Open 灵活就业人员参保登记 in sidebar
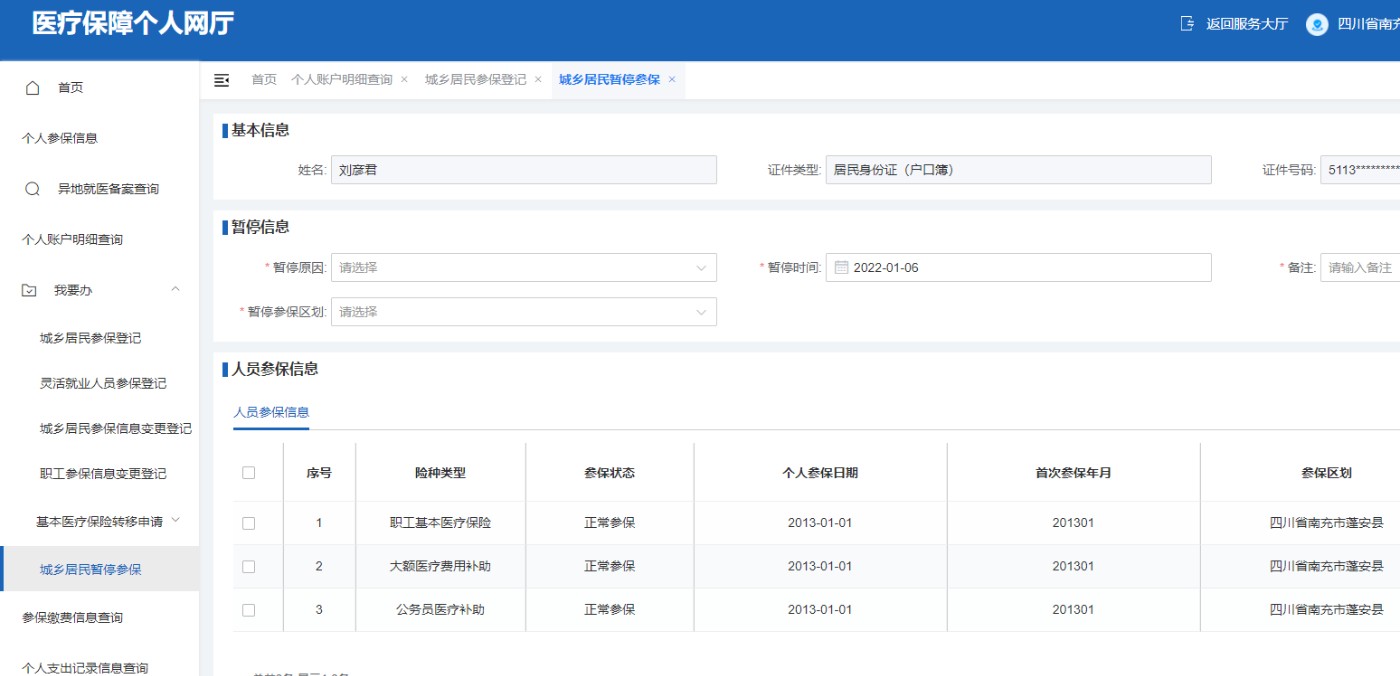(x=103, y=384)
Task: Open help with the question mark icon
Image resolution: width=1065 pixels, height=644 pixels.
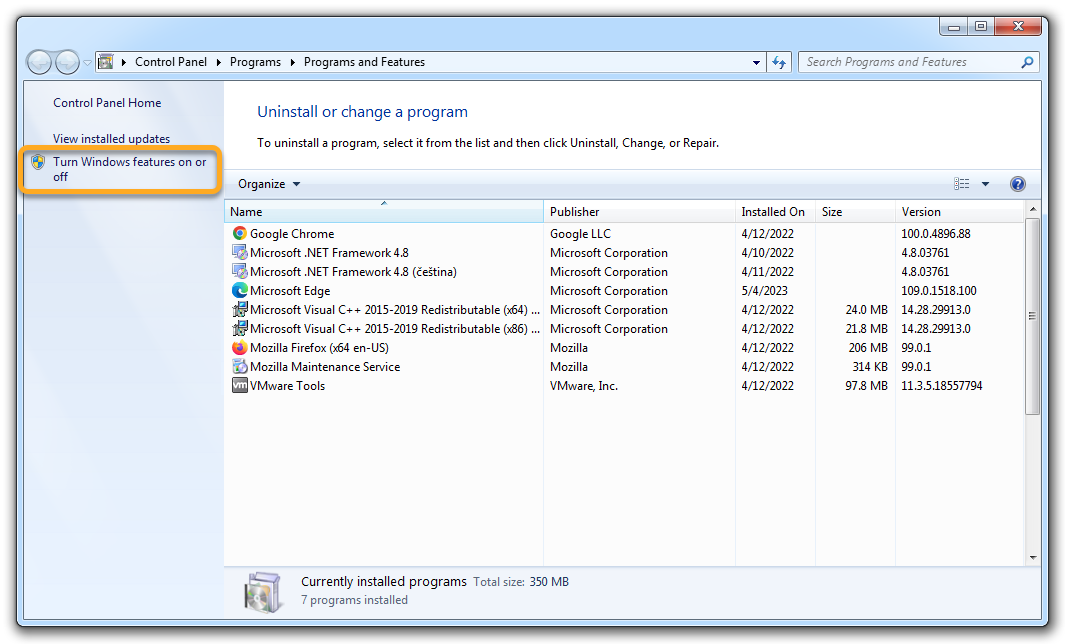Action: (x=1018, y=184)
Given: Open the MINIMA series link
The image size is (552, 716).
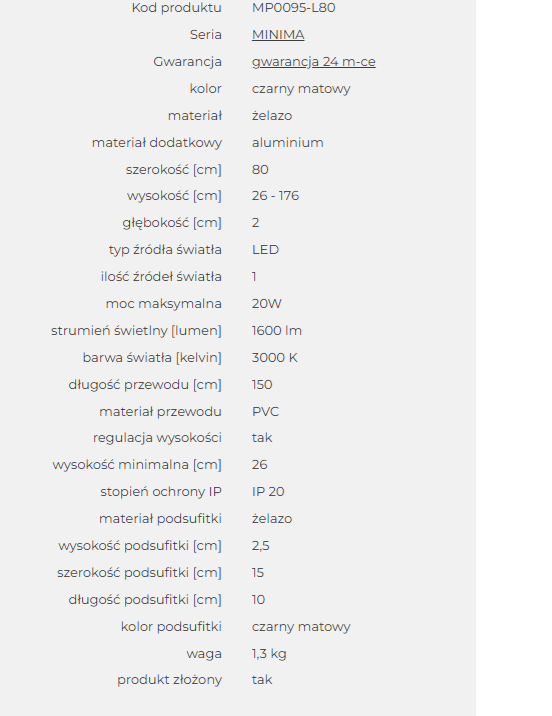Looking at the screenshot, I should tap(278, 35).
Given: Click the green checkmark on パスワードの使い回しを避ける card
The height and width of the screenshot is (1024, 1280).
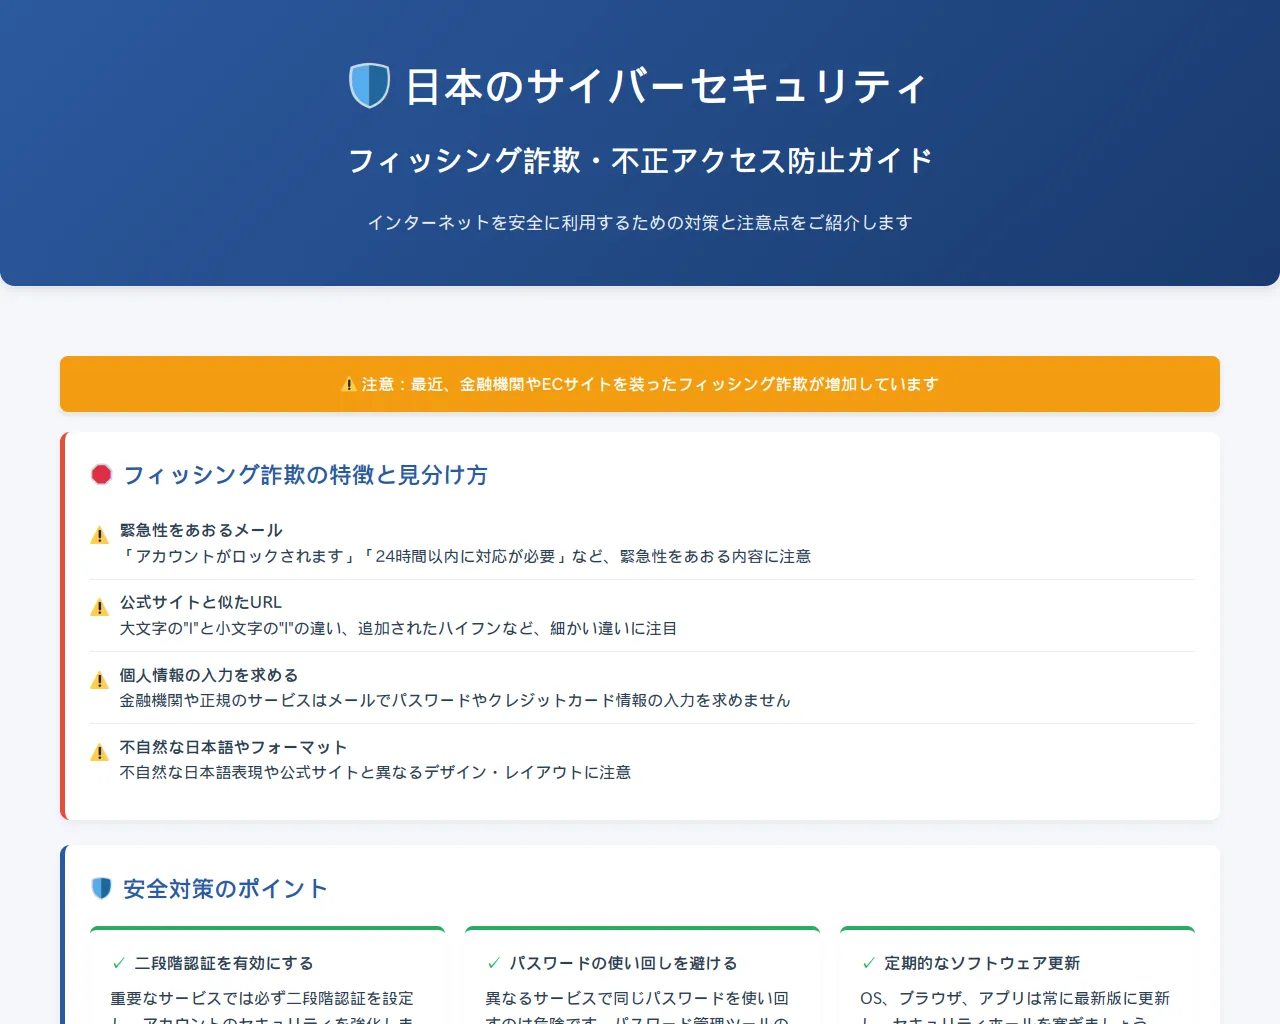Looking at the screenshot, I should [492, 963].
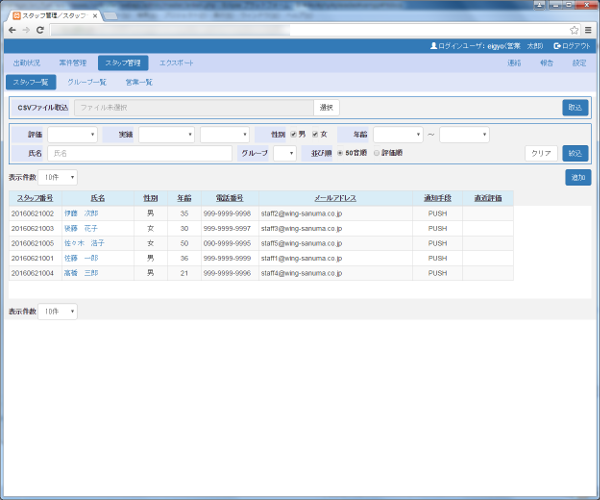
Task: Bookmark the page with the star icon
Action: [x=575, y=30]
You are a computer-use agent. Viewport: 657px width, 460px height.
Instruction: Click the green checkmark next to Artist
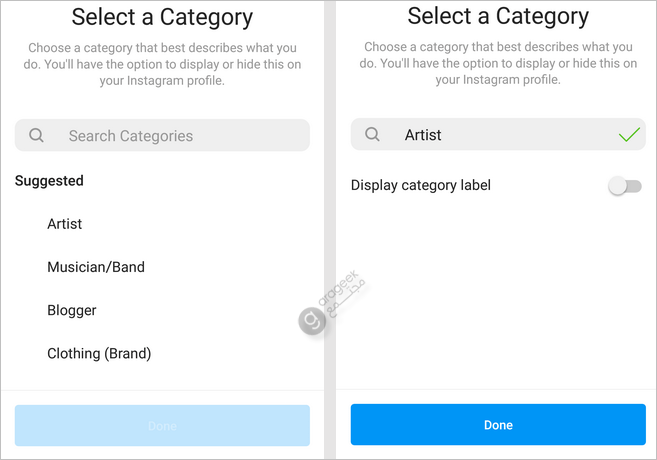click(629, 134)
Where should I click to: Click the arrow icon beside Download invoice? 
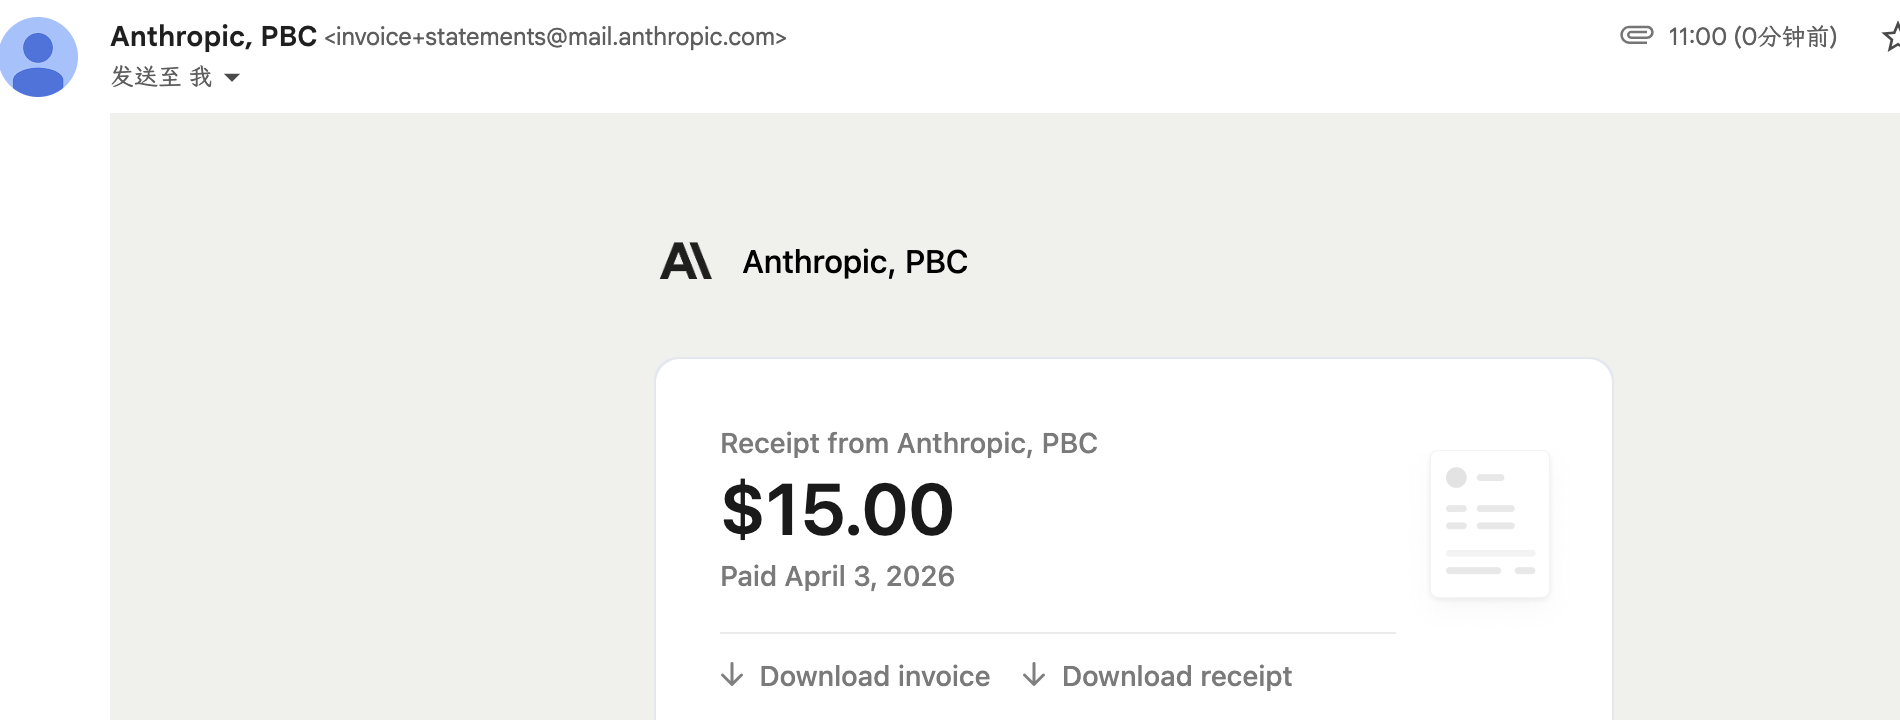coord(732,675)
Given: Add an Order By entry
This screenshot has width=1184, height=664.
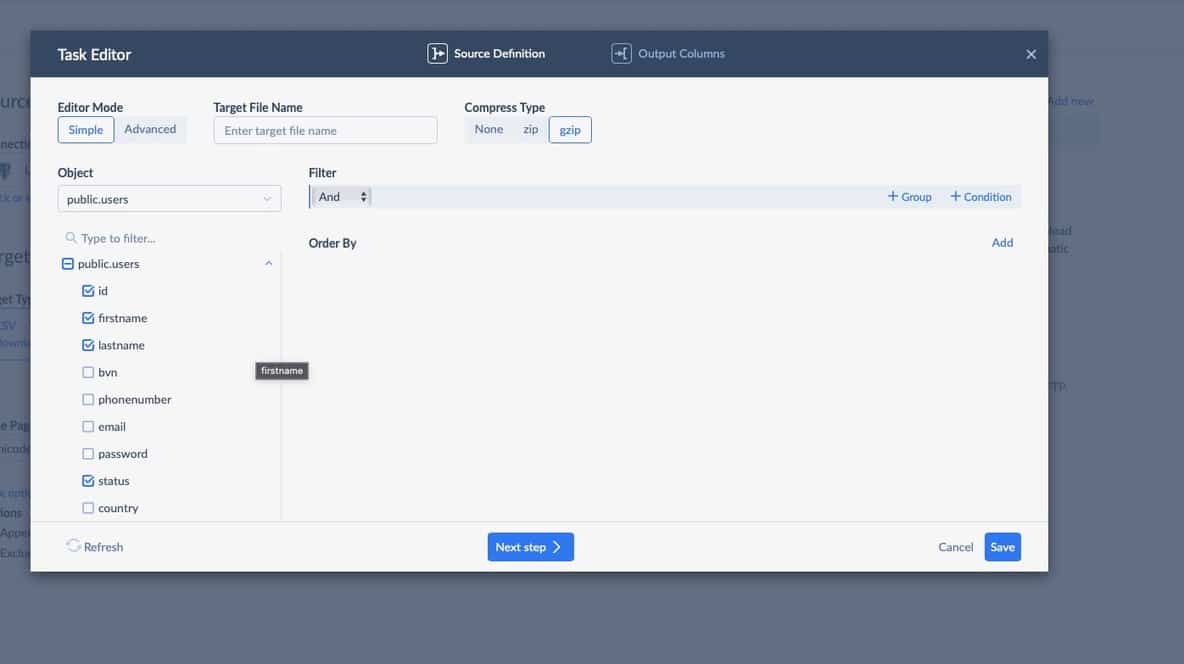Looking at the screenshot, I should pos(1002,243).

════

* [WORK TO COMPLETE] Apply a filter to the listing above so that only lines with "Given" are kept, and copy those lines.

* [RESULT BELOW]
Given: Open the MINIMA series link
Given: Click the green checkmark on パスワードの使い回しを避ける card
Given: Add an Order By entry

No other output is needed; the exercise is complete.